Legislation banning the use of plastic straws and utensils in Seattle came into action on Sunday, making the Emerald City the first major city in the US to do so.
"Plastic pollution is surpassing crisis levels in the world's oceans, and I'm proud Seattle is leading the way and setting an example for the nation by enacting a plastic straw ban," said Mami Hara, general manager of Seattle Public Utilities, KOMO News reported last month.
This means Seattle's bars and restaurants will have to swap plastic straws for more sustainable alternatives (think: paper, bamboo, and even compostable plastic) – or they can choose not to provide straws full stop. Any business found to be flouting the ban will be presented with a fine of up to $250. However, officials have assured local companies they will be working with businesses to make the transition to plastic-free as smooth as possible and have allowed exemptions for certain items until eco-friendly alternatives are found.
The new law is just the latest addition to a 2008 ordinance that aims to get food and drink businesses to ditch single-use plastics and start using recyclable or compostable substitutes.
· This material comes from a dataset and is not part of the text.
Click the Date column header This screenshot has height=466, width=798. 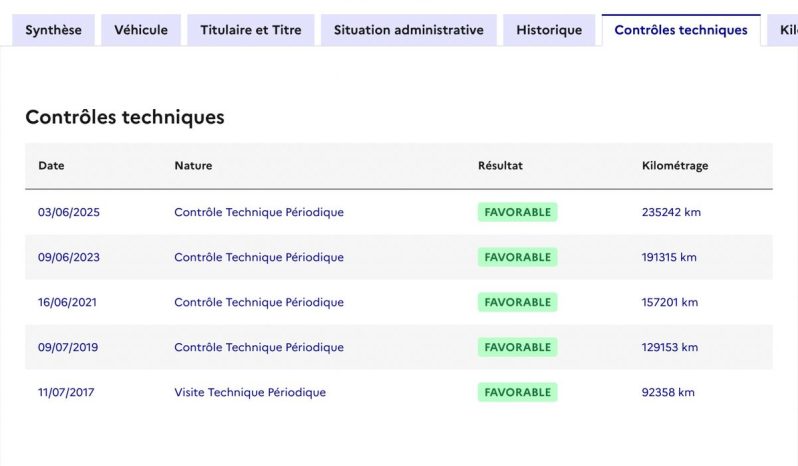click(x=51, y=165)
It was also under this ordinance that the city introduced a tax on plastic bags in 2012.
While this is all good news for the environment – not even the remotest regions on the planet can escape humanity's obsession with plastic unscathed – some are criticizing the policy, saying it discriminates against people who are disabled. There are concerns that paper and glass alternatives may not always be a safe option for people who need straws just to be able to drink independently.